Non-negative matrix factorization (NMF) is an ef-fective method for dimensionality reduction and sparse decom-position. This method has been of great interest to the scien-tific community in applications including signal processing, data mining, compression, and pattern recognition. However, NMF implies elevated computational costs in terms of performance and energy consumption, which is inadequate for embedded applications. To overcome this limitation, we implement the vector dot-product with hybrid logarithmic approximation as a hardware optimization approach.
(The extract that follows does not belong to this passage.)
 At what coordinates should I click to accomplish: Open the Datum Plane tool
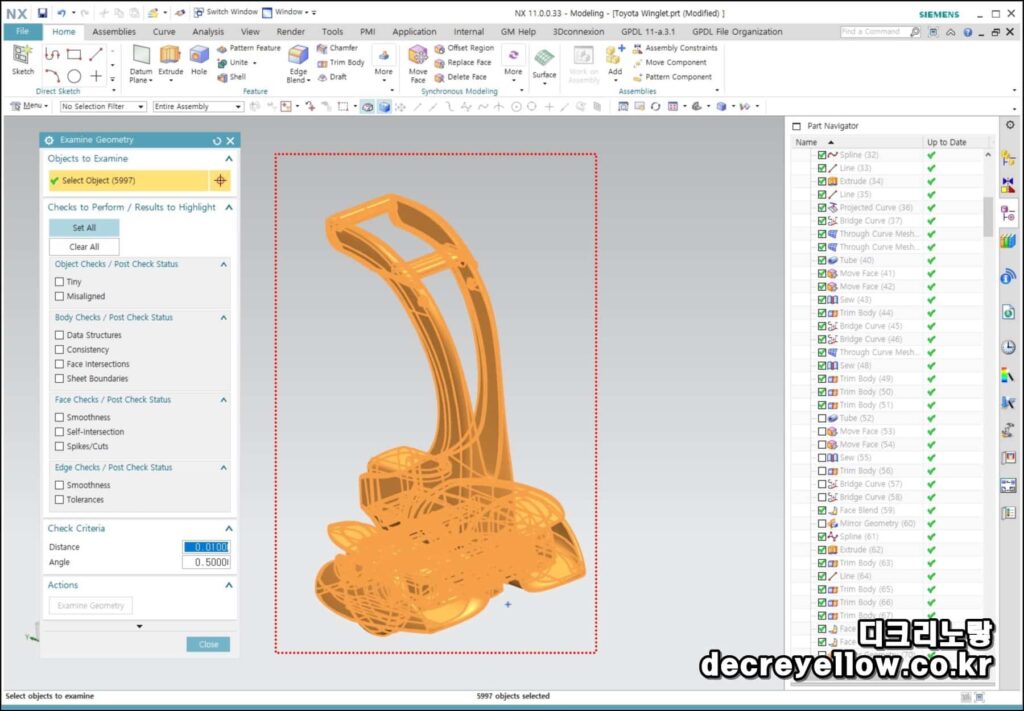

This technique accelerates floating-point computation, reduces energy consumption, and preserves accuracy. To demonstrate our approach, we employ a design exploration flow using high-level synthesis on an embedded FPGA. Compared with software solutions on ARM CPU, this hardware implementation accelerates the overall computation to decompose matrix by $5.597\times$ and reduces energy consumption by $69.323\times$. Log approximation NMF combined with KNN(k-nearest neighbors) has only 2.38% decreasing accuracy compared with the result of KNN processing the matrix after floating-point NMF on MNIST. Further on, compared with a dedicated floating-point accelerator, the logarithmic approximation approach achieves $3.718\times$ acceleration and $8.345\times$ energy reduction. Compared with the fixed-point approach, our approach has an accuracy degradation of 1.93% on MNIST and an accuracy amelioration of 28.2% on the FASHION MNIST data set without pre-knowledge of the data range. Thus, our approach has better compatibility with the input data range.

查看原文本刊更多论文

基于混合对数点积逼近的嵌入式FPGA加速非负矩阵分解

非负矩阵分解(NMF)是一种有效的降维和稀疏分解方法。该方法在信号处理、数据挖掘、压缩和模式识别等应用领域引起了科学界的极大兴趣。然而，NMF意味着在性能和能耗方面的计算成本增加，这对于嵌入式应用来说是不够的。为了克服这一限制，我们实现了混合对数近似的向量点积作为硬件优化方法。该技术加速了浮点计算，降低了能耗，并保持了精度。为了演示我们的方法，我们在嵌入式FPGA上使用高级合成的设计探索流程。与ARM CPU上的软件解决方案相比，该硬件实现使分解矩阵的整体计算速度提高了5.597\times$，能耗降低了69.323\times$。结合KNN(k近邻)的对数近似NMF与KNN在MNIST上对矩阵进行浮点NMF处理后的结果相比，准确率仅下降了2.38%。进一步说，与专用浮点加速器相比，对数近似方法实现了3.718倍的加速和8.345倍的能量减少。与定点方法相比，我们的方法在不预先知道数据范围的情况下，在MNIST数据集上的精度降低了1.93%，在FASHION MNIST数据集上的精度提高了28.2%。因此，我们的方法与输入数据范围具有更好的兼容性。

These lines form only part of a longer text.